## ABOUT THIS TASK
In the records below, find the line with "1568x685 pixels." and the line with "Toggle the filter funnel icon"; return exactly those lines and every line between them.

## SOURCE RECORDS
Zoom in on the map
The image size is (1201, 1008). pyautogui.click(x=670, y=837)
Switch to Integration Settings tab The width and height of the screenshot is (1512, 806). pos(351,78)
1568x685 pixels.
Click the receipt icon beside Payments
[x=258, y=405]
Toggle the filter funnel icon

--

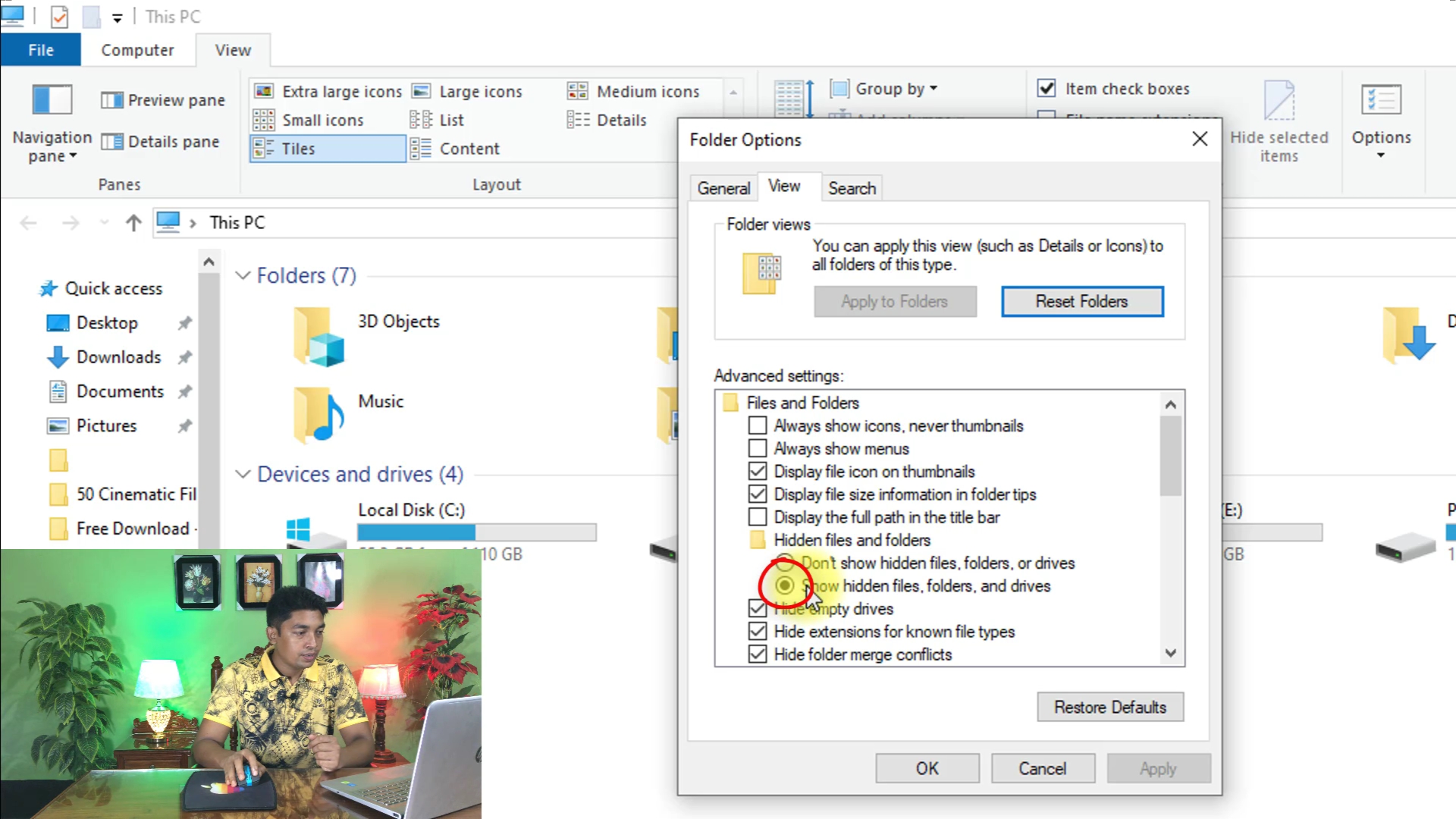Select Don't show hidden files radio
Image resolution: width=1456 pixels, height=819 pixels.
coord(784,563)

...

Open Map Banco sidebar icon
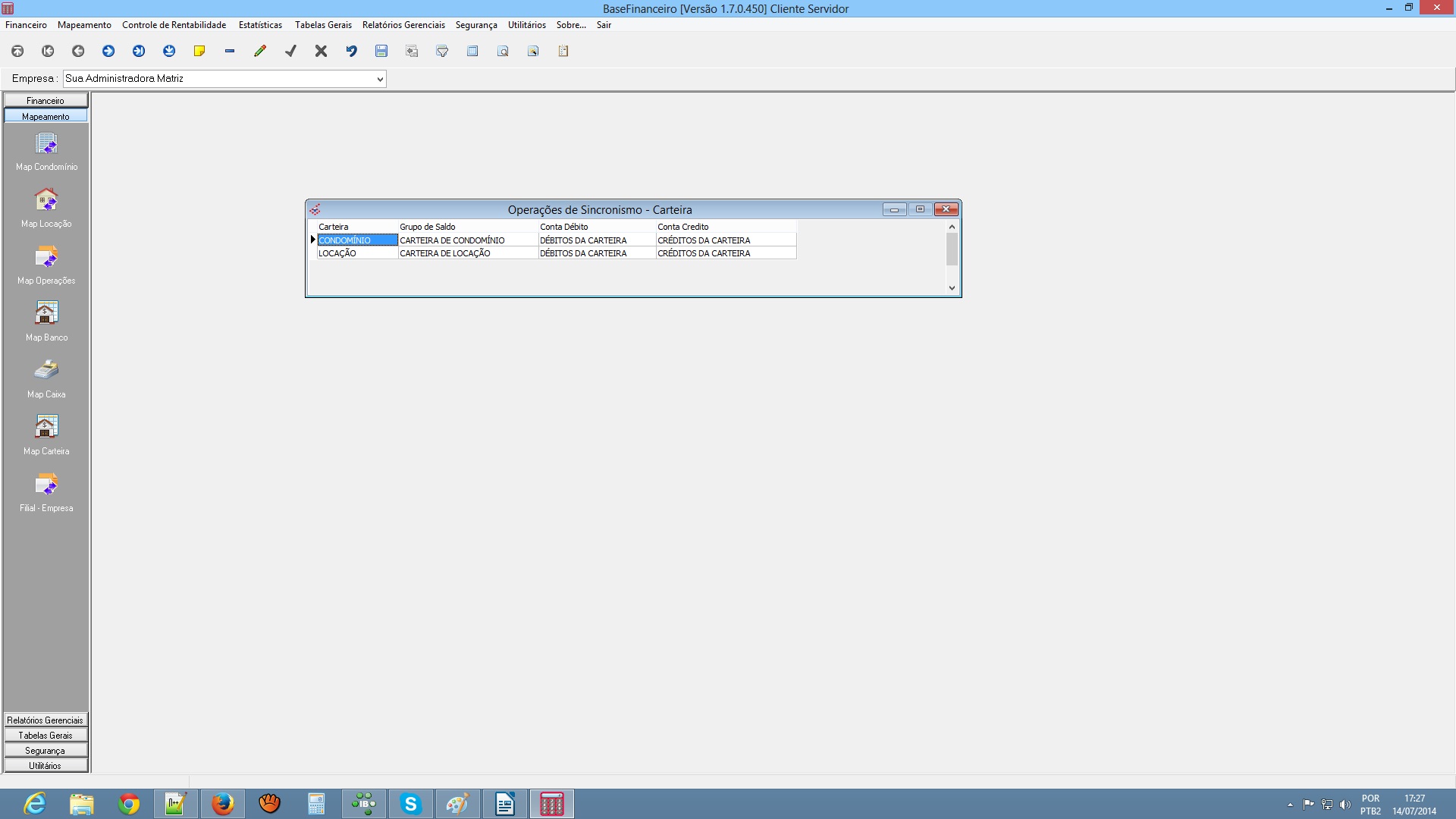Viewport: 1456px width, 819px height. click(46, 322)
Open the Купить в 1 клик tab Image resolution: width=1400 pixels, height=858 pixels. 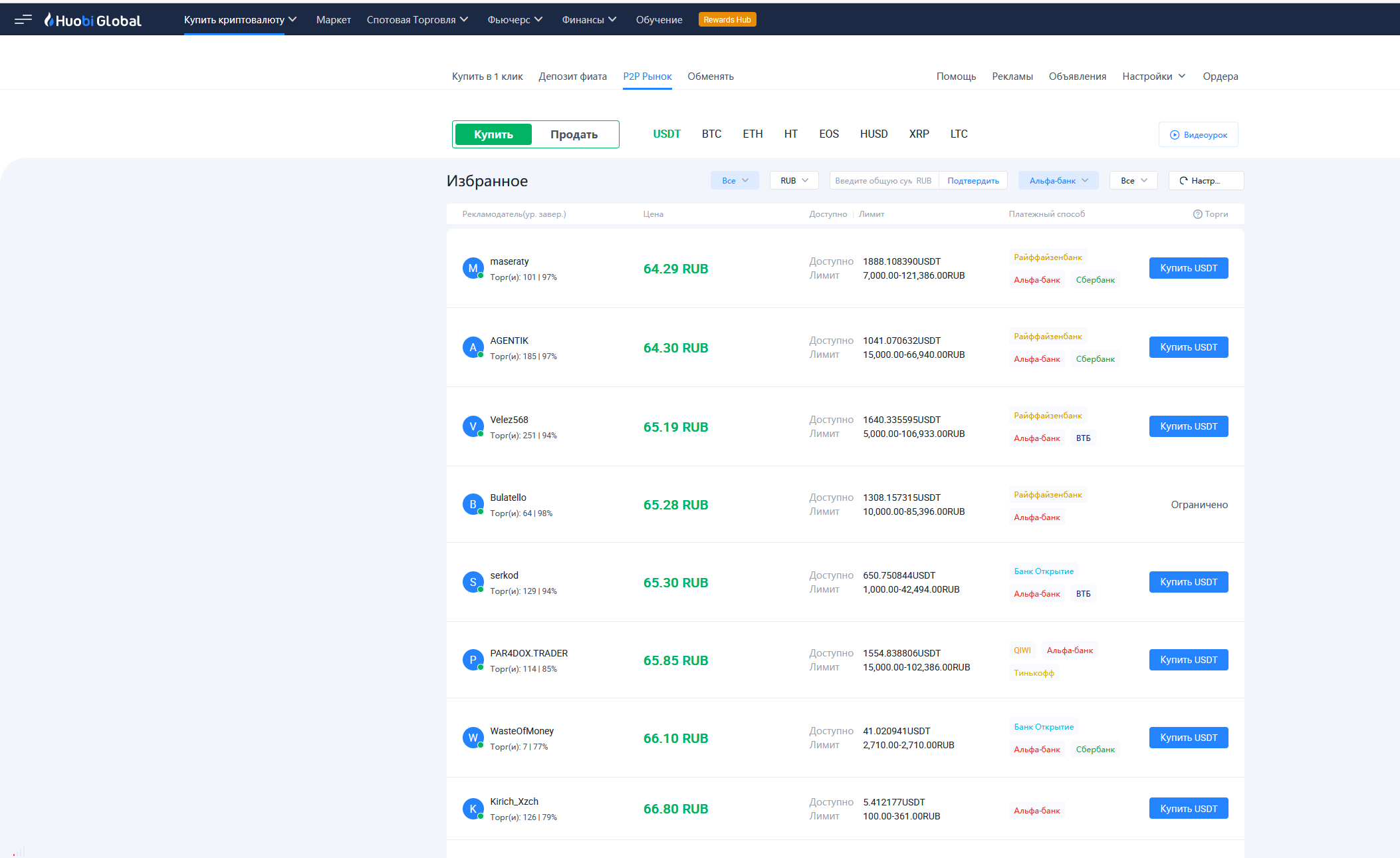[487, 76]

## RESPONSE TO THE EXERCISE
1568x685 pixels.
Click the receipt icon beside Payments
[x=258, y=405]
Toggle the filter funnel icon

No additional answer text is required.